Samois was formally founded on 13th June 1978 when a group of lesbian leather enthusiasts met in San Francisco. Most of the founder members had attended a previous leather group called Cardea, including the leading lights of Samois, Gayle Rubin and Pat Califia.

Gayle Rubin is a cultural anthropologist. Throughout her university studies she wrote and spoke on feminist and women’s issues. In 1970 whilst at the University of Michigan studying for her doctorate, Gayle co-founded a feminist group called Radicalesbians.

In 1975 Gayle wrote an essay titled “The Traffic in Women: Notes on the ‘Political Economy’ of Sex”, which was to play a large part in feminist debates during the late 1970s and early 1980s. In particular the essay encouraged female SM practitioners to define their own identity and place in SM culture in the face of opposition from radical feminists who denounced SM as degrading to women.

With this background in feminist theory Gayle moved to San Francisco and began to study the leather culture among gay men for her dissertation. She joined the female leather scene just as the Cardea group was disbanding and she met Pat Califia. Between them they came up with the idea of the first independent female leather/SM group that became Samois.

Pat Califia had been active in the SM community in San Francisco since the early 1970s. Just as Gayle’s “The Traffic in Women” essay was creating debate Pat was urging lesbian SM practitioners to stand up for their rights to express themselves. There was no female-only SM bar or club in San Francisco, and out of the debates arose the female support group called Cardea. Pat became one of its first members.

In 1978 Pat and Gayle co-founded Samois. Their aim was to create a social, support and activist group, and to raise awareness of SM practice. Education was part of this programme of awareness and Pat and the Samois group wrote several articles and books detailing lesbian SM practices.

Three years later, still battling against the anti-pornography feminist lobby, Samois decided to emulate their male counterparts by organising the first female leather contest. This was held on 5th September 1981in a lesbian bar called Ollies and attracted several hundred attendees. Unfortunately, I can’t find any record of the winner’s name, the first Ms Leather.

Samois was at the height of its popularity. But just a few months later and the pressure began to take its toll. The unexpectedly high production costs (in both money and time) of publishing a ground-breaking book of SM writing by group members, the pressure of combating constant anti-SM criticism, and internal differences within the committee, all contributed to the slow demise of Samois.

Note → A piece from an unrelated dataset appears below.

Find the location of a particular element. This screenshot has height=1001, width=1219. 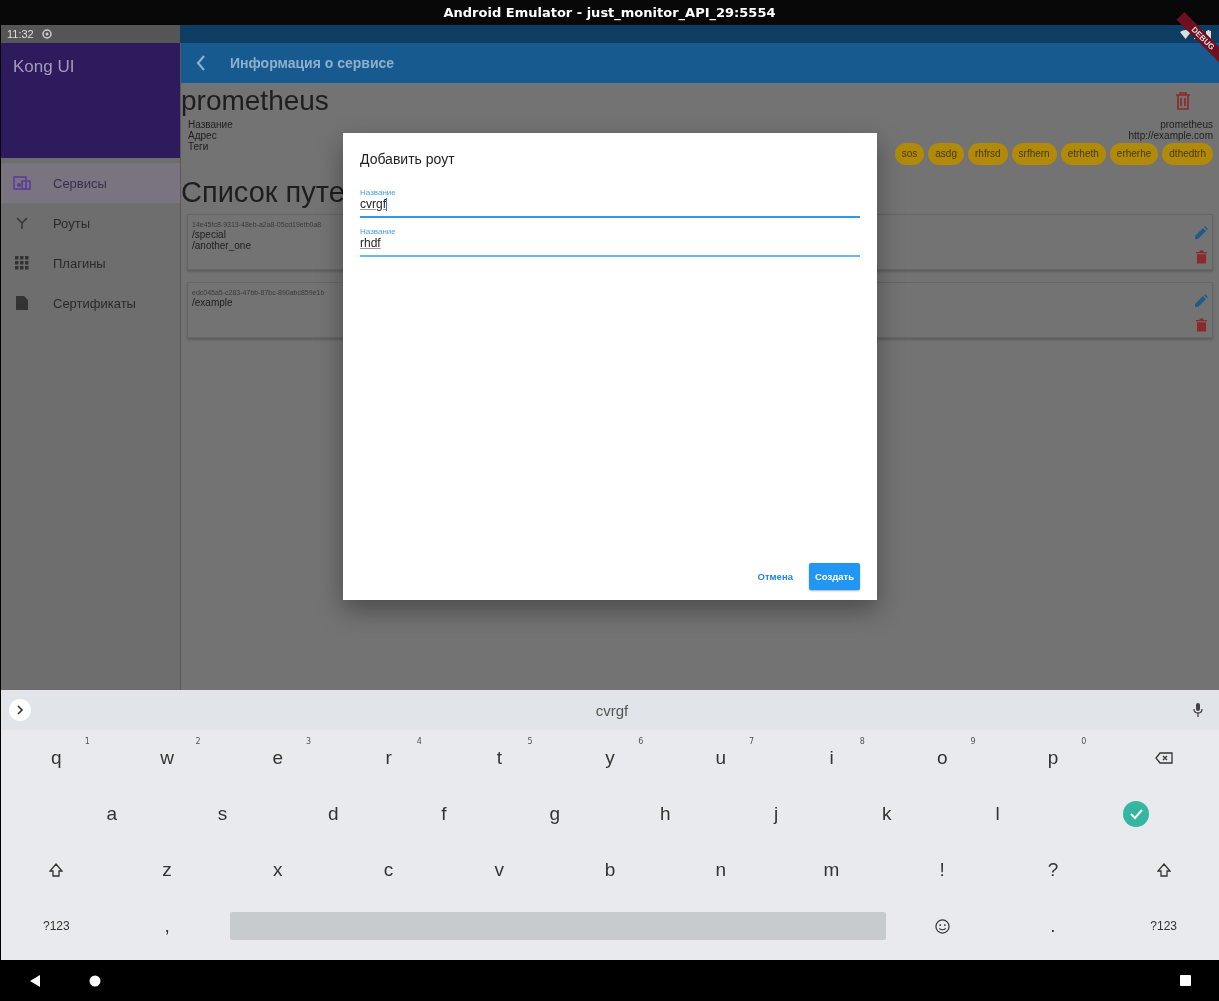

keyboard-key: a is located at coordinates (112, 814).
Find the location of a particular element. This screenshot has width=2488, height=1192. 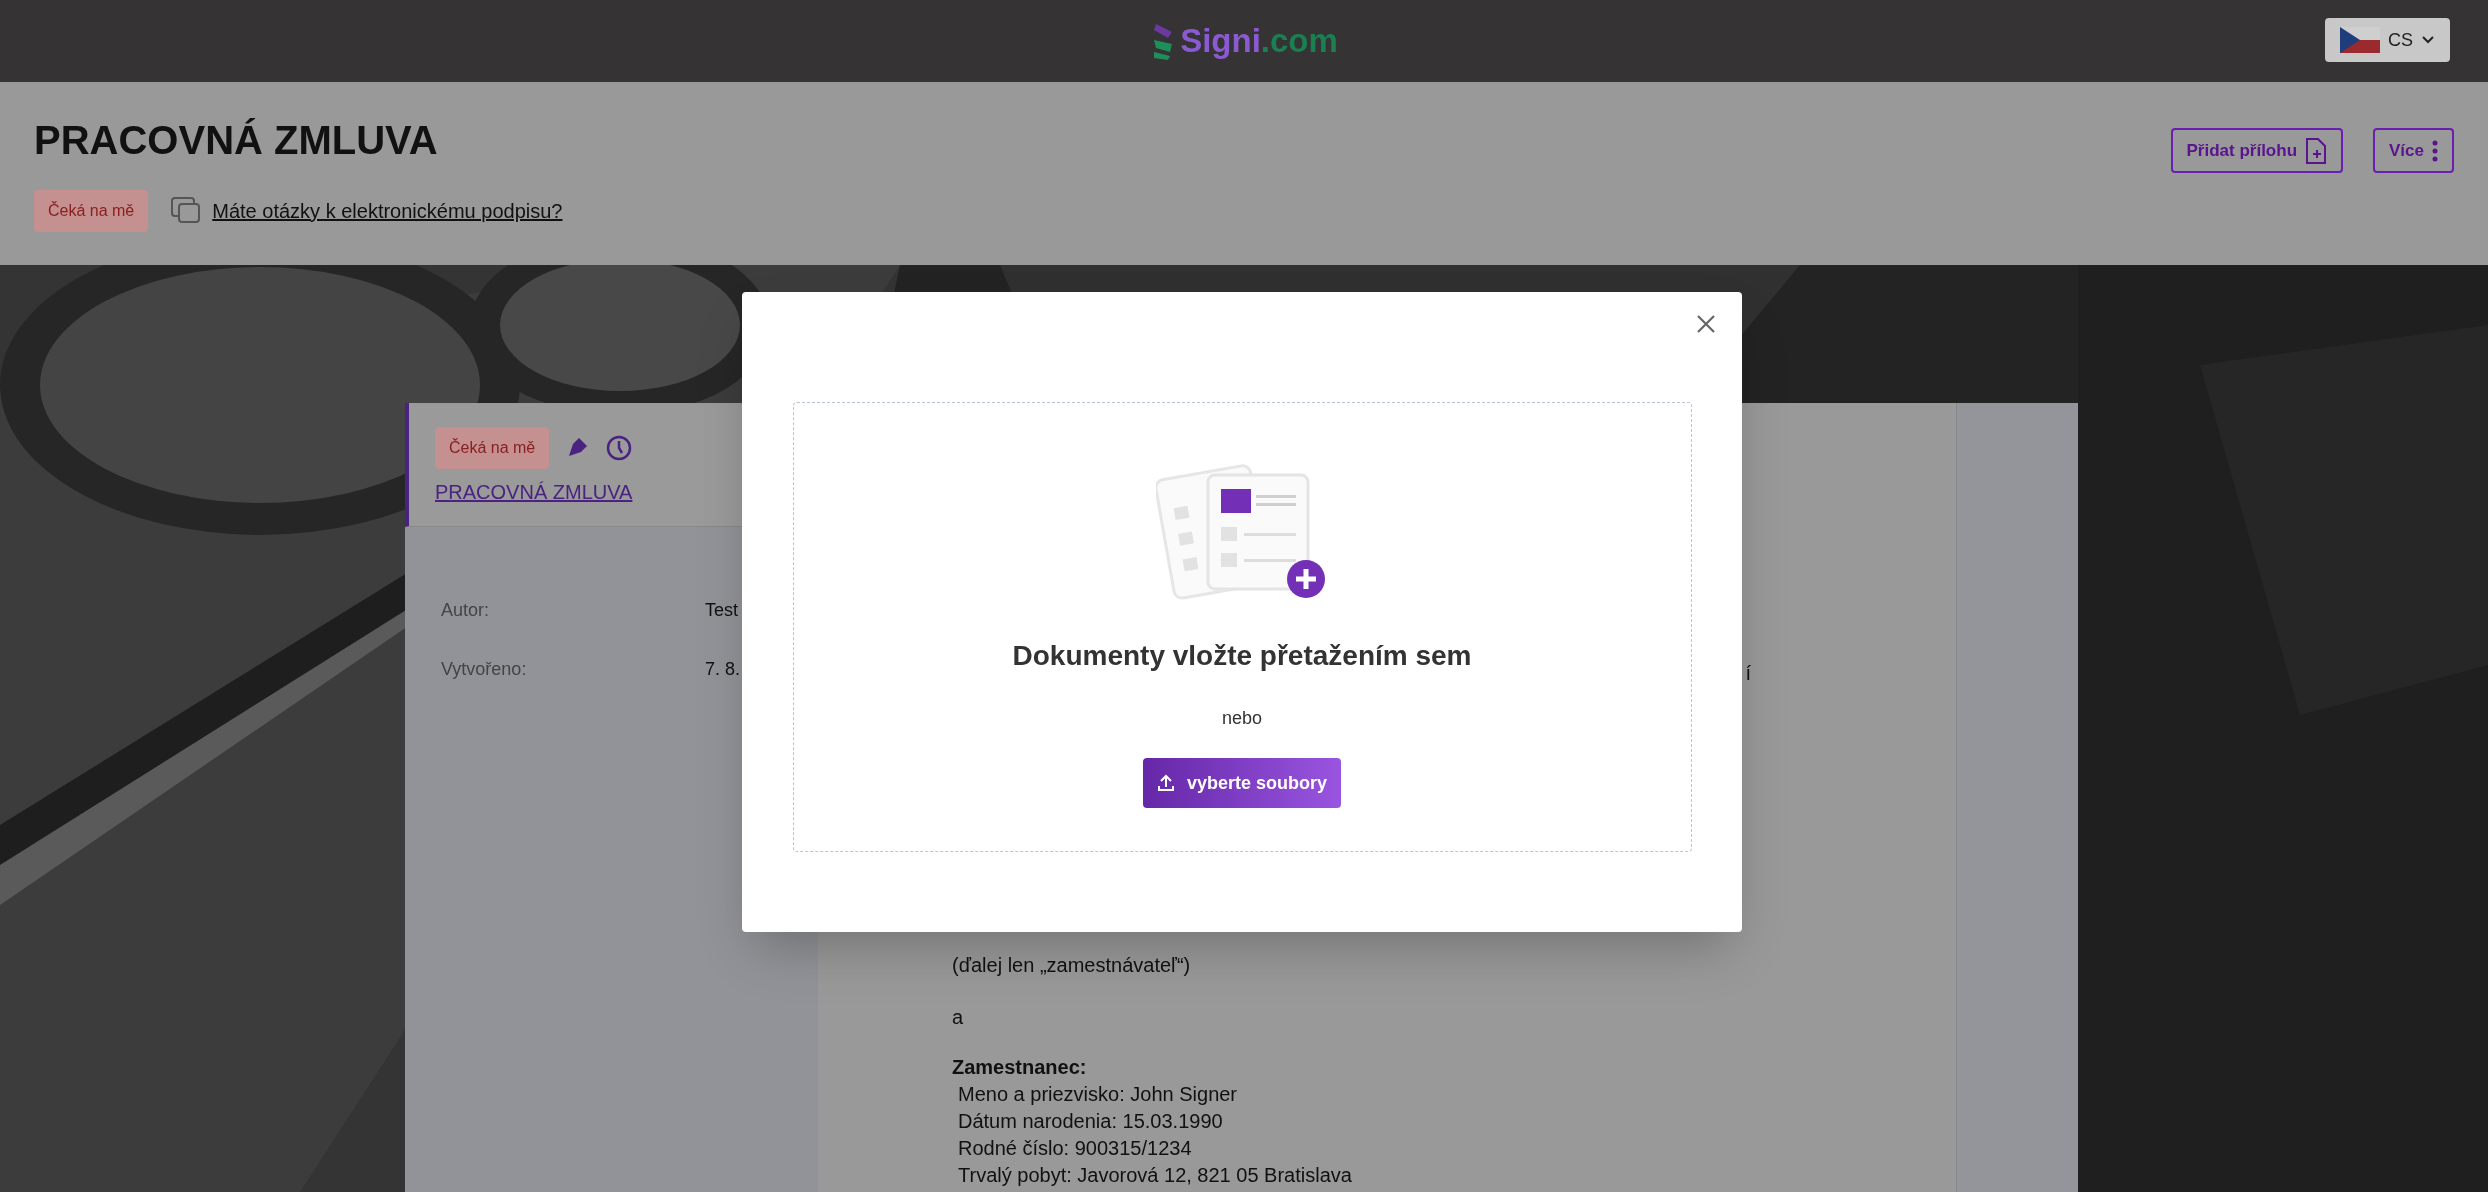

dialog-heading: Dokumenty vložte přetažením sem is located at coordinates (1242, 656).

Fortunately, by now Samois had created a large network of female lesbian and supportive members that ensured that lesbian leather/SM would continue. The community was now becoming a nationwide movement and new local groups were being formed.

This was a crucial time for the whole leather/BDSM community. The emergence of AIDS was to effect them as much as anyone. A lot of SM practitioners were reluctant to adhere to safe-sex messages that its most prominent members were promoting. Most practitioners were straight and they saw AIDS as a “gay man’s disease”. The gay male SM community quickly adapted to the new threat and led the promotion of safe-sex practices in BDSM.

In San Francisco the community was fundraising for AIDS charities since the early days of the epidemic. In 1986 nurse Joann Lee and Alan Selby, owner of a popular leather store, gathered together a group of enthusiasts to form the first committee for the International Ms Leather contest. Gayle Rubin, co-founder of The Outcasts, the successor to Samois, agreed to become a member.

As with the earlier Ms Leather contest held by Samois a full list of entrants of the first IMsL is difficult to locate so I’m unable to name the pioneers of either contest. Only the winners’ name of the first IMsL is known – Judy Tallwing McCarthy.

Whoever wins IMsL this coming weekend she will join a distinguished and diverse group of women whose work for the SM community will always be respected.